(Entries taken from a collection)
-----

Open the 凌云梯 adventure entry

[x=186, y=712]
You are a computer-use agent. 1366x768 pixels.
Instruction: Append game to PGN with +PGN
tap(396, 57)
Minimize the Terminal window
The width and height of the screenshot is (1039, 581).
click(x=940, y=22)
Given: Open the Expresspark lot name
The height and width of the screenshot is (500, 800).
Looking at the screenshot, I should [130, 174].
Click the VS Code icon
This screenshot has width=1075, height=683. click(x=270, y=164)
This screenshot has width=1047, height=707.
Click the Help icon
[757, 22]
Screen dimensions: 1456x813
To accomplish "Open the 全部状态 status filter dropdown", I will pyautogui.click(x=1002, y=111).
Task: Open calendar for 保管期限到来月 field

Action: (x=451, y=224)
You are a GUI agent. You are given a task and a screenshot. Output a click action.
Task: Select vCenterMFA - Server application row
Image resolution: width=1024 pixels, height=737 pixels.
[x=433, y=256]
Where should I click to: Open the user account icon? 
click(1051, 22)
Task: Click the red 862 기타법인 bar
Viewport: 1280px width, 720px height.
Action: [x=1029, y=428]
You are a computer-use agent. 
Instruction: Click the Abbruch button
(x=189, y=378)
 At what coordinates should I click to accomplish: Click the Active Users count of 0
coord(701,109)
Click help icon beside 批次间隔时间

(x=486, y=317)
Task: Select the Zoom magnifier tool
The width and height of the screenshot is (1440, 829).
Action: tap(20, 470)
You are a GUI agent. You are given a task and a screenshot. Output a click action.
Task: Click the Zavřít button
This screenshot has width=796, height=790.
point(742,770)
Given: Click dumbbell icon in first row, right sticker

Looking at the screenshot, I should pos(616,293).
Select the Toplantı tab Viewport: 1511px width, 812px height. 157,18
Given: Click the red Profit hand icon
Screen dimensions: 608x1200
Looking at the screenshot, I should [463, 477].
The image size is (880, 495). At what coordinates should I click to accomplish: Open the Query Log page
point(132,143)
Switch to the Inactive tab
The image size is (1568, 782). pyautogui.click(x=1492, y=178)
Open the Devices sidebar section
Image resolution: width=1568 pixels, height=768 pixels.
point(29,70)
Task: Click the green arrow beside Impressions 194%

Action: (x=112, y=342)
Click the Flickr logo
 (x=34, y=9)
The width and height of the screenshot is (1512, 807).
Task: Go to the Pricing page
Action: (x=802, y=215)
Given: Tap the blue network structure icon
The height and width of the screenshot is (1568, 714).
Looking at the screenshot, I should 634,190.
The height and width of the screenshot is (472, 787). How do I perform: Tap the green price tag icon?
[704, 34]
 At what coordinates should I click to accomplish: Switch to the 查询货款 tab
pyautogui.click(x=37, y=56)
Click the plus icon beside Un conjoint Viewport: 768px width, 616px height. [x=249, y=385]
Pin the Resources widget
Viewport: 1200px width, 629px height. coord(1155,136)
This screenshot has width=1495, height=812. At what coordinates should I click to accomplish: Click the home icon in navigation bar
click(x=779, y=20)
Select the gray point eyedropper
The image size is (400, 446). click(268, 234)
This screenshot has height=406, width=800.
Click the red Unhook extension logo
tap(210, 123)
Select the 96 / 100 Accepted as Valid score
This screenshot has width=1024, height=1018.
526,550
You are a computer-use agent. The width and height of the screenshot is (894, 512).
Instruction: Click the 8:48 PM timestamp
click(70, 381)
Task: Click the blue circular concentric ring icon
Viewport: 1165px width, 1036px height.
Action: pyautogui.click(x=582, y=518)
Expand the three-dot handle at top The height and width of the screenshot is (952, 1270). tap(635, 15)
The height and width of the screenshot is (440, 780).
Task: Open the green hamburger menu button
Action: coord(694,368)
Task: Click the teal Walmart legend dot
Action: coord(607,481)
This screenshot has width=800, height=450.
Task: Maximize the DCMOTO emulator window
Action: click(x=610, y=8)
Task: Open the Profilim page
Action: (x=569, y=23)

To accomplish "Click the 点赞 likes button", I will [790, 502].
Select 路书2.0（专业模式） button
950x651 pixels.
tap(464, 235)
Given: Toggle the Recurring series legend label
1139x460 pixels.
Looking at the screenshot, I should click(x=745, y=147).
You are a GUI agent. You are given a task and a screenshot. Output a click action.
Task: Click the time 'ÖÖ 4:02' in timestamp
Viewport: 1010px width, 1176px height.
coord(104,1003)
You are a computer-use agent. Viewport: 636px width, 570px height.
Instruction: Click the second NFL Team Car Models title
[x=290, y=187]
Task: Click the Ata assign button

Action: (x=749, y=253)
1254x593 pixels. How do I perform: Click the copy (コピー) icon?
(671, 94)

-----

→ Task item: Could every entry above be printed again, word for word?

→ Reply to the exercise:
Open the 凌云梯 adventure entry

[x=186, y=712]
You are a computer-use agent. 1366x768 pixels.
Instruction: Append game to PGN with +PGN
tap(396, 57)
Minimize the Terminal window
The width and height of the screenshot is (1039, 581).
click(x=940, y=22)
Given: Open the Expresspark lot name
The height and width of the screenshot is (500, 800).
Looking at the screenshot, I should [130, 174].
Click the VS Code icon
This screenshot has width=1075, height=683. click(x=270, y=164)
This screenshot has width=1047, height=707.
Click the Help icon
[757, 22]
Screen dimensions: 1456x813
To accomplish "Open the 全部状态 status filter dropdown", I will pyautogui.click(x=1002, y=111).
Task: Open calendar for 保管期限到来月 field

Action: (x=451, y=224)
You are a GUI agent. You are given a task and a screenshot. Output a click action.
Task: Select vCenterMFA - Server application row
Image resolution: width=1024 pixels, height=737 pixels.
[x=433, y=256]
Where should I click to: Open the user account icon? 
click(1051, 22)
Task: Click the red 862 기타법인 bar
Viewport: 1280px width, 720px height.
Action: [x=1029, y=428]
You are a computer-use agent. 
Instruction: Click the Abbruch button
(x=189, y=378)
 At what coordinates should I click to accomplish: Click the Active Users count of 0
coord(701,109)
Click help icon beside 批次间隔时间

(x=486, y=317)
Task: Select the Zoom magnifier tool
The width and height of the screenshot is (1440, 829).
Action: tap(20, 470)
You are a GUI agent. You are given a task and a screenshot. Output a click action.
Task: Click the Zavřít button
This screenshot has width=796, height=790.
point(742,770)
Given: Click dumbbell icon in first row, right sticker

Looking at the screenshot, I should pos(616,293).
Select the Toplantı tab Viewport: 1511px width, 812px height. 157,18
Given: Click the red Profit hand icon
Screen dimensions: 608x1200
Looking at the screenshot, I should [463, 477].
The image size is (880, 495). At what coordinates should I click to accomplish: Open the Query Log page
point(132,143)
Switch to the Inactive tab
The image size is (1568, 782). pyautogui.click(x=1492, y=178)
Open the Devices sidebar section
Image resolution: width=1568 pixels, height=768 pixels.
point(29,70)
Task: Click the green arrow beside Impressions 194%

Action: (x=112, y=342)
Click the Flickr logo
 (x=34, y=9)
The width and height of the screenshot is (1512, 807).
Task: Go to the Pricing page
Action: (x=802, y=215)
Given: Tap the blue network structure icon
The height and width of the screenshot is (1568, 714).
Looking at the screenshot, I should 634,190.
The height and width of the screenshot is (472, 787). How do I perform: Tap the green price tag icon?
[704, 34]
 At what coordinates should I click to accomplish: Switch to the 查询货款 tab
pyautogui.click(x=37, y=56)
Click the plus icon beside Un conjoint Viewport: 768px width, 616px height. [x=249, y=385]
Pin the Resources widget
Viewport: 1200px width, 629px height. coord(1155,136)
This screenshot has width=1495, height=812. At what coordinates should I click to accomplish: Click the home icon in navigation bar
click(x=779, y=20)
Select the gray point eyedropper
The image size is (400, 446). click(268, 234)
This screenshot has height=406, width=800.
Click the red Unhook extension logo
tap(210, 123)
Select the 96 / 100 Accepted as Valid score
This screenshot has width=1024, height=1018.
526,550
You are a computer-use agent. The width and height of the screenshot is (894, 512).
Instruction: Click the 8:48 PM timestamp
click(70, 381)
Task: Click the blue circular concentric ring icon
Viewport: 1165px width, 1036px height.
Action: pyautogui.click(x=582, y=518)
Expand the three-dot handle at top The height and width of the screenshot is (952, 1270). tap(635, 15)
The height and width of the screenshot is (440, 780).
Task: Open the green hamburger menu button
Action: coord(694,368)
Task: Click the teal Walmart legend dot
Action: coord(607,481)
This screenshot has width=800, height=450.
Task: Maximize the DCMOTO emulator window
Action: click(x=610, y=8)
Task: Open the Profilim page
Action: (x=569, y=23)

To accomplish "Click the 点赞 likes button", I will [790, 502].
Select 路书2.0（专业模式） button
950x651 pixels.
tap(464, 235)
Given: Toggle the Recurring series legend label
1139x460 pixels.
Looking at the screenshot, I should click(x=745, y=147).
You are a GUI agent. You are given a task and a screenshot. Output a click action.
Task: Click the time 'ÖÖ 4:02' in timestamp
Viewport: 1010px width, 1176px height.
coord(104,1003)
You are a computer-use agent. Viewport: 636px width, 570px height.
Instruction: Click the second NFL Team Car Models title
[x=290, y=187]
Task: Click the Ata assign button

Action: (x=749, y=253)
1254x593 pixels. How do I perform: Click the copy (コピー) icon?
(671, 94)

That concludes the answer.